Other treatments for MND are designed to relieve symptoms and improve the quality of life for individuals with the disorder. This supportive care is best provided by multidisciplinary teams of health care professionals such as neurologists; pharmacists; physical, occupational, and speech therapists; nutritionists; and social workers and home care and hospice nurses. Working with patients and caregivers, these teams can design an individualized plan of medical and physical therapy and provide special equipment aimed at keeping patients as mobile and comfortable as possible.
Physicians can prescribe medications to help reduce fatigue, ease muscle cramps, control spasticity, and reduce excess saliva and phlegm. Drugs also are available to help patients with pain, depression, sleep disturbances, and constipation. Pharmacists can give advice on the proper use of medications and monitor a patient’s prescriptions to avoid risks of drug interactions.

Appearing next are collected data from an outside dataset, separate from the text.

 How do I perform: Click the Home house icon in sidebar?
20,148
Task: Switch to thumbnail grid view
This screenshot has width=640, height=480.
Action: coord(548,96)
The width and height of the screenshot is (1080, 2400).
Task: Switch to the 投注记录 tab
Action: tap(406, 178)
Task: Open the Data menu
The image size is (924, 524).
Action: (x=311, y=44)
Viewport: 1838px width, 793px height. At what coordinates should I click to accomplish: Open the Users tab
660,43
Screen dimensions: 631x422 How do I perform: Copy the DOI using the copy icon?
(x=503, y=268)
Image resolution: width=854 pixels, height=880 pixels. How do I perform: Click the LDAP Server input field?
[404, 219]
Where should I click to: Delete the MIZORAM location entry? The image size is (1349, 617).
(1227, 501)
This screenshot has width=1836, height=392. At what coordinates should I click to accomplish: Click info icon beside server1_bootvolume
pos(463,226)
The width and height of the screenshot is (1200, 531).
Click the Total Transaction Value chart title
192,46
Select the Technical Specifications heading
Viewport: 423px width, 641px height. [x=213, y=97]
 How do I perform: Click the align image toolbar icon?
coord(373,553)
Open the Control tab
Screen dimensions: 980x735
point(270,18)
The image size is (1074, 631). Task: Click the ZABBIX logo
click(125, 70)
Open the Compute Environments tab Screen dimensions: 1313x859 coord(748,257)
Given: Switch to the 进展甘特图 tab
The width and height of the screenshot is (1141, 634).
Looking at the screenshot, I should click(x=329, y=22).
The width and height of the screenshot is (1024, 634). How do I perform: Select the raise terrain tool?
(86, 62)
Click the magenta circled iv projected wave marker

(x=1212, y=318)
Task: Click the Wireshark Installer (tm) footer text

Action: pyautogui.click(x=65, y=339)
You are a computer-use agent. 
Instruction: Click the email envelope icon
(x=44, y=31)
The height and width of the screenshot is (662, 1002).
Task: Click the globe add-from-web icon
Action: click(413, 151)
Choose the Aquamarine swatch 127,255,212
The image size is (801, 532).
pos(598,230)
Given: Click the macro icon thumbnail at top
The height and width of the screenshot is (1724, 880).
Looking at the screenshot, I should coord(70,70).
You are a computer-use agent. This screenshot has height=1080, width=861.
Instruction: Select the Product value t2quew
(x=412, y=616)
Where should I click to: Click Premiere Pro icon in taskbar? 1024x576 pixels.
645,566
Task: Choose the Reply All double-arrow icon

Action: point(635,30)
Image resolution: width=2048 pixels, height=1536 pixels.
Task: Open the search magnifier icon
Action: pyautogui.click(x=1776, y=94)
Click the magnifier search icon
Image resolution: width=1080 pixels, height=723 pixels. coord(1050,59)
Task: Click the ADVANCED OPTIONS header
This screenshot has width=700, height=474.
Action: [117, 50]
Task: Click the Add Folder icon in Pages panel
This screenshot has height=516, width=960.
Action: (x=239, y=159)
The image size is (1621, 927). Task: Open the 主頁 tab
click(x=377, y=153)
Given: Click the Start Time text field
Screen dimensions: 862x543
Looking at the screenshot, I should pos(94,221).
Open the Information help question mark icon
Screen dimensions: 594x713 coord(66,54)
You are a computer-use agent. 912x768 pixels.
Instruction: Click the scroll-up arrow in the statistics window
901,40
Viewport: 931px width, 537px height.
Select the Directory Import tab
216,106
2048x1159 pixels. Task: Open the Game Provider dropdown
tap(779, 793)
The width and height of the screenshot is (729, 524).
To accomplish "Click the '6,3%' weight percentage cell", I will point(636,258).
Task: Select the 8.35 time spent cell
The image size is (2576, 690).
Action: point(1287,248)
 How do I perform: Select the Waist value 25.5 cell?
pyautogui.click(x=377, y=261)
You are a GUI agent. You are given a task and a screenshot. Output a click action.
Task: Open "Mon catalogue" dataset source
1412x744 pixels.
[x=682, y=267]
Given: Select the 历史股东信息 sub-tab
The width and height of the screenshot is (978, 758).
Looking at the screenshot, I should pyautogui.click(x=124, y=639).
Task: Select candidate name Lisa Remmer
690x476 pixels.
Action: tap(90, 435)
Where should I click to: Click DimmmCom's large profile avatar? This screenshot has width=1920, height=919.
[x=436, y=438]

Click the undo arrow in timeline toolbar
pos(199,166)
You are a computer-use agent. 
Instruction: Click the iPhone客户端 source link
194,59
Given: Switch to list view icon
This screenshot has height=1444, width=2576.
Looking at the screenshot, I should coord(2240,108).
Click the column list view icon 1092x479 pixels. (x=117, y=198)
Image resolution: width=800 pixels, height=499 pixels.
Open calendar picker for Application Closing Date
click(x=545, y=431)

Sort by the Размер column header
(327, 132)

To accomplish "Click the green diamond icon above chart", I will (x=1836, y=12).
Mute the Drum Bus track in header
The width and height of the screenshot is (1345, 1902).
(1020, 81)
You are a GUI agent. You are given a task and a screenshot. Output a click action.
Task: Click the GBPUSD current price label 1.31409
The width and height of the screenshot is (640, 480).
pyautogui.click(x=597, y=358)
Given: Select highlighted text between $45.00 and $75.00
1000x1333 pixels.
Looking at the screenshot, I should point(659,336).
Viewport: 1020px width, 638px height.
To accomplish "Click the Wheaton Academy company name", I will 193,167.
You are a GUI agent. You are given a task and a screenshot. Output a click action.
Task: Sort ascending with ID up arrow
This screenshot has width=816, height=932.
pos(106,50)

Physical therapy and special equipment can enhance an individual’s independence and safety throughout the course of MND. Range of motion and stretching exercises can help prevent painful spasticity and shortening (contracture) of muscles. Physiotherapists can recommend exercises that provide these benefits without overworking muscles. Occupational therapists can suggest devices such as ramps, braces, walkers, and wheelchairs that help individuals conserve energy and remain mobile.
People with MND who have difficulty speaking may benefit from working with a speech therapist. These health professionals can teach individuals adaptive strategies such as techniques to help them speak louder and more clearly. As MND progresses, speech therapists can help people develop ways for responding to yes-or-no questions with their eyes or by other nonverbal means and can recommend aids such as speech synthesizers and computer-based communication systems (so called Augmentative and Assistive Communication Devices AAC). These methods and devices help people communicate when they can no longer speak or produce vocal sounds.
Nutritional support is an important part of the care of people with MND and it is important that those diagnosed with MND maintain diets that provide enough calories, fibre, and fluid. The use of a feeding tube (PEG tube) also reduces the risk of choking and pneumonia that can result from inhaling liquids into the lungs. The tube is not painful and does not prevent individuals from eating food orally if they wish.
When the muscles that assist in breathing weaken and the patient begins to experience shortness of breath or difficulty coughing, use of nocturnal ventilatory assistance (intermittent positive pressure ventilation [IPPV] or bilevel positive airway pressure [BIPAP]) may be used to aid breathing during sleep. Often patients with MND are closely monitored for these breathing difficulties, and regularly assess their lung function both objectively and subjectively
Social workers may help patients, families, and caregivers with the medical, emotional, and financial challenges of coping with MND.
A palliative care referral may be made at some point in a patients course, to ensure adequate symptom control.